**ФРАГМЕНТ ДОКУМЕНТА**
-*-*-
Мне сложно критиковать Захара Прилепина: он был там, где не был я. Однако, читая «Некоторые не попадут в ад», удивлялся. Такой умный, сильный известный, владеющий словом, автор и герой собственной донбасской истории, всё ждет, что и когда скажет Император. А если Император ожидает, когда ты, большой русский писатель, преодолеешь некоторую вялость историко-художественного замысла, войдешь в сюжет себя сознавшей воли и сообщишь из побеждающей поэтики поступка, когда и что делать и говорить!
Мастер словесности, ожидающий (я уже о нас, не о Прилепине) приказа или разъяснения сверху, функционирующий от премии до премии, смотрится провально, но привычно. Если этот стиль действительно Большой, предстоит совместная работа с государством по его очищению от негодных элит, рожденных постсоветским распадом и построением нового фарисейства. Они сумели обожествить наживу и связанные с нею контексты. В бюрократическом мире страдают иначе, чем в иных местах. Там цветет чиновничье ницшеанство с четким пониманием этикета. Словесность Большого стиля, включая литературу и публицистику, эссеистику и блогерство, обязана стать оружием государства в борьбе с самым устойчивым демоном – с кастовым духом самодостаточной бюрократии, грозящим переместить Россию в злейший анекдот. А если не так, если основные проблемы Русского мира – и уже почти мировая война, и кризис правящего класса – будут замалчиваться, то зачем вообще Большой стиль?
В словесности легче трудиться одному, работать на себя, в персональном тексте находить и утверждать экстремальные точки смысла. Скажу гордое слово, полное эгоизма: мне было бы интересно, не входя в союзы, создать малую теорию новейшего Большого стиля и предложить ее на рассмотрение соратников и противников.
И всё же это искушение избыточным романтизмом. Надо не просто нести, есть смысл проповедовать бремя коллектива и спасительную силу командной игры. Возможно, настоящую пользу принесет немногочисленный штаб одержимых прагматиков. Опять оксюморон? Да, признаюсь и каюсь. Размах дискуссий должен быть впечатляющим, действия по сближению союзов правого фланга должны быть смелыми, битвы (а не умолчания!) с иноагентами – заметными, площадок для обсуждения лучше – много, и вместе с тем рад буду приветствовать координацию без разлива демократии, присутствие лишь нескольких мастеров словесности, согласных совместить личную литературу с обязанностями постоянно включенных функционеров.
-*-*-
**ИСХОДНЫЕ ДАННЫЕ**
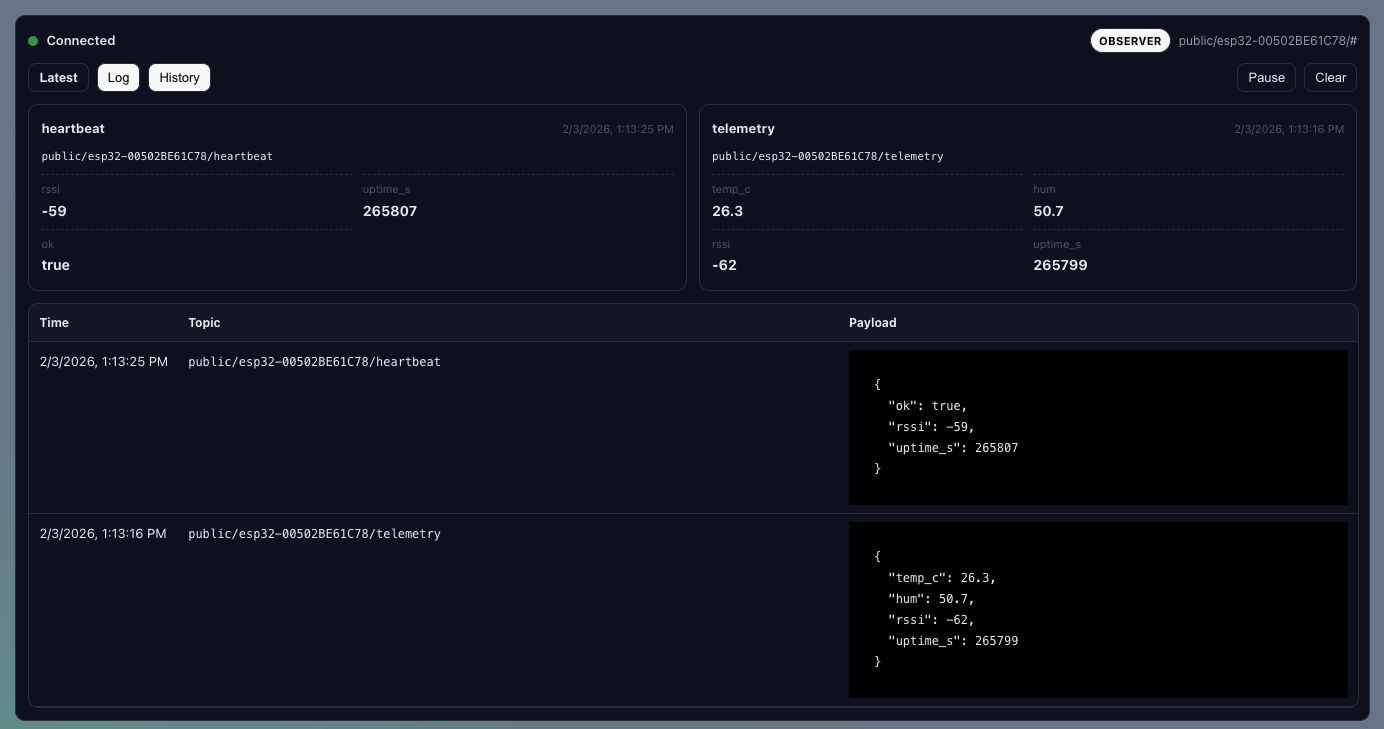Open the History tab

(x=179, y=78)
-*-*-
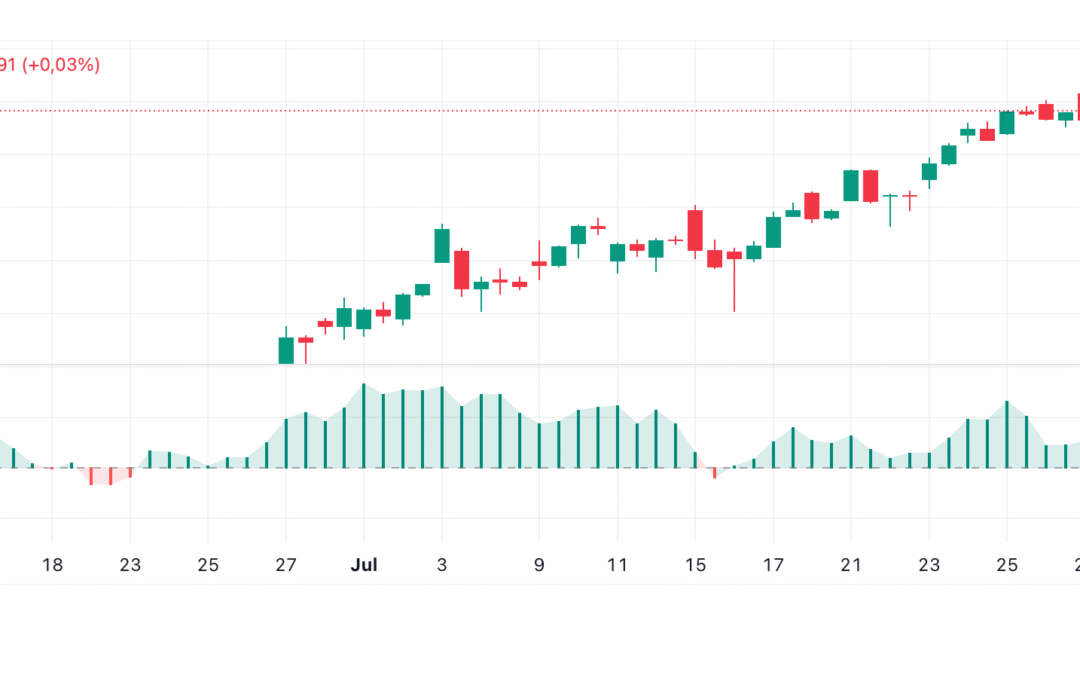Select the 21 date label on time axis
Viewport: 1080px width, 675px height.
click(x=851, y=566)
-*-*-
**ЦЕЛЬ ЗАДАНИЯ**
Выведите дословно часть текста о Большом стиле в словесности: начните с места, где стоят слова «В словесности легче», и закончите словами «соратников и противников.».

**РЕЗУЛЬТАТ**
В словесности легче трудиться одному, работать на себя, в персональном тексте находить и утверждать экстремальные точки смысла. Скажу гордое слово, полное эгоизма: мне было бы интересно, не входя в союзы, создать малую теорию новейшего Большого стиля и предложить ее на рассмотрение соратников и противников.